1

As far as I know, MappedByteBuffer has several benefits, such as:

  1. It map the user space memory address to the kernel space memory address, so that it avoids memory copy from kernel space to user space while reading from file

  2. After the first read of a piece in the file (etc an offset from 0 to 100 in the buffer), this piece would be cached in the memory, so when the second time you read the same piece from the buffer, you are reading it from the memory directly but not from the disk.

My question is:

  1. Is my understanding above is correct?

  2. If my understanding is correct, when you read the piece just once (never read it again so it would not read it from the memory), is it the same by using FileChannel.read(buffer, position) and using MappedByteBuffer.get(byte[], offset, length)?

  3. For the random accessing to a file (not read the same piece repeatedly), is FileChannel would be more efficient because MappedByteBuffer would take the memory it map while FileChannel need no memory?

  4. What's difference between I use a MappedByteBuffer and I simply load the whole file into my memory. The benefit of MappedByteBuffer is that it use a memory outside the JVM heap so no GC concern?

Alexis
  • 910
  • 2
  • 18
  • 41

1 Answers1

3

Let me answer you questions one by one.

As far as I know, MappedByteBuffer has several benefits, such as:

  1. It map the user space memory address to the kernel space memory address, so that it avoids memory copy from kernel space to user space while reading from file

  2. After the first read of a piece in the file (etc an offset from 0 to 100 in the buffer), this piece would be cached in the memory, so when the second time you read the same piece from the buffer, you are reading it from the memory directly but not from the disk.

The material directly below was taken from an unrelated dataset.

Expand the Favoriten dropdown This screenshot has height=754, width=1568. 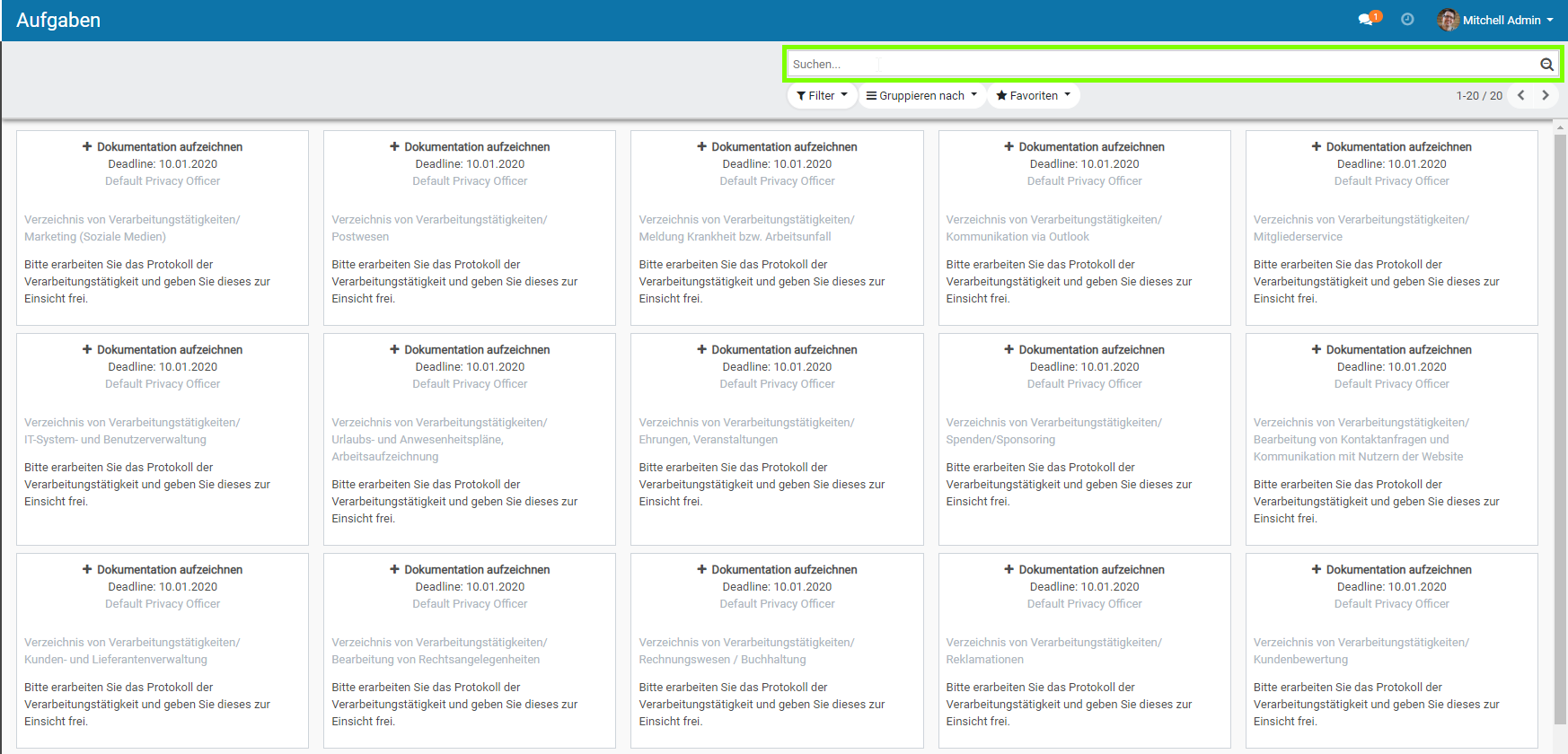click(1033, 95)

Your statements are not invalid. Though, it is important not miss simple fact. Access of file data are always involving cache (except when it does not). In case of memory mapping pages from cache are mapped to your address space, with FileChannel extra memory copy involved.

If my understanding is correct, when you read the piece just once (never read it again so it would not read it from the memory), is it the same by using FileChannel.read(buffer, position) and using MappedByteBuffer.get(byte[], offset, length)?

No, FileChannel.read(buffer, position) involves extra memory copy. Data are going to hang in cache for some time anyway.

For the random accessing to a file (not read the same piece repeatedly), is FileChannel would be more efficient because MappedByteBuffer would take the memory it map while FileChannel need no memory?

Your reasoning is incorrect. With either data access pattern, FileChannel does extra memory to memory copy, MappedByteBuffer doesn't. In addition, memory mapping is essentially lazy. Data is loaded from disk only when you are accessing corresponding memory page.

What's difference between I use a MappedByteBuffer and I simply load the whole file into my memory. The benefit of MappedByteBuffer is that it use a memory outside the JVM heap so no GC concern?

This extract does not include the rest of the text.